В середине 1890‑х гг. он создаст вторую семью с 15‑летней дочерью местного казака Дарьей (как сам утверждал, приобрёл её у отца за 100 рублей), но и первую не бросит; говорят, он не раз появлялся в обществе с обеими своими дамами. А потом женился ещё раз, опять-таки по любви и для комплекта, на 15‑летней гимназистке, причём сумел не только обмануть священника относительно своего холостого состояния, но и уйти из-под надзора. Что тут скажешь? Необычный человек, «человек-оркестр». Венчание признали недействительным, девушку услали на Кавказ, его – в наказание – в Крым. Там за ним полторы недели наблюдал специально вызванный выдающийся судебный психиатр профессор Сербский; его диагноз гласил: «дегенеративный психоз с притуплением нравственного чувства». Похоже, четвертью века ранее император со своим решением «попал в точку»… Через пять лет неприкаянного великого князя вернули в его любимый Узбекистан.

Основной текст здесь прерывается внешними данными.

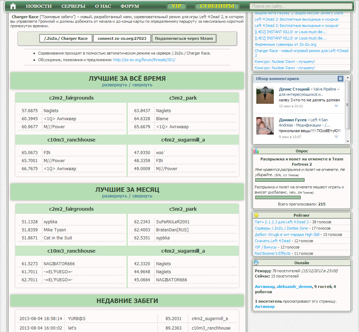Screen dimensions: 359x332
Task: Open Денис Стоцкий's avatar photo
Action: click(265, 95)
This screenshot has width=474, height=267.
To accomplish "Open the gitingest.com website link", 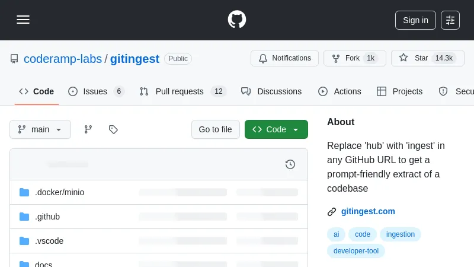I will [367, 211].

Его заслуги в ирригации «Голодной степи» – солончаковой пустыни на левобережье Сырдарьи – огромны. Благодаря его средствам и усилиям там появились каналы и более сотни посёлков. По справедливости, всю эту область следовало бы назвать «Искандеровской», но и так топонимов хватает: Искандер-арык, посёлки Искандер и Романовский.
Он умер в начале января 1918 г. от болезни лёгких. Через 101 год после его смерти в январе 2019 г. нашёлся принадлежащий ему клад предположительной стоимостью более 1 миллиона долларов: золотые и серебряные монеты, посуда, старинные иконы, книги и другие произведения искусства. Можно не сомневаться: это не последний привет потомкам от великого князя Николая Романова, вора и женолюбца, умницы и таланта, незаурядного исследователя и предпринимателя, щедрого благотворителя и неутомимого жизнелюба.
16. Сюжет для большого романа
Суд над обитательницей публичного дома Розалией Онни, обокравшей посетителя, Российская империя, 1874 г.
Пореформенный российский суд сразу же, с первых дней своего существования оказался в центре общественного внимания. Нынешним прокурорам и адвокатам может только сниться в сладких снах тот колоссальный интерес, который окружал деятельность их коллег полтора столетия назад: газеты печатали подробные, практически стенографические отчёты о судебных заседаниях, публика ломилась даже на заурядные, второстепенные процессы. Выступления судебных ораторов, как мэтров, так и начинающих свою карьеру товарищей прокуроров окружных судов и юных помощников присяжных поверенных подолгу обсуждались в светских гостиных, университетских читальнях и в торговых рядах. Литература, разумеется, также не обошла своим вниманием залы судебных заседаний: Достоевский и Толстой, Щедрин и Чехов, Короленко и Гиляровский, десятки литераторов «второго ряда» посвящали сотни страниц новому суду. О нём писали не всегда благосклонно: например, подозрительному Фёдору Михайловичу виделась в адвокатуре «какая-то юная школа изворотливости ума и засушения сердца, школа извращения всякого здорового чувства по мере надобности, школа всевозможных посягновений, бесстрашных и безнаказанных, постоянная и неустанная, по мере спроса и требования, и возведённая в какой-то принцип, а с нашей непривычки и в какую-то доблесть, которой все аплодируют».
Завязка
Лев Николаевич Толстой также относился к ведомству богини Фемиды настороженно: бывшему студенту юридического факультета Казанского университета виделась в нём механическая, казённая, лишённая живого человеческого (и, самое главное, христианского) начала, мёртвая Справедливость. Тем не менее интерес его к практической юриспруденции был неизменно велик, и рассказы его друзей-юристов – Николая Давыдова и Анатолия Кони – нередко становились основой литературных произведений: достаточно вспомнить пьесы «Живой труп» и «Власть тьмы», сюжеты которых подсказаны судебной практикой.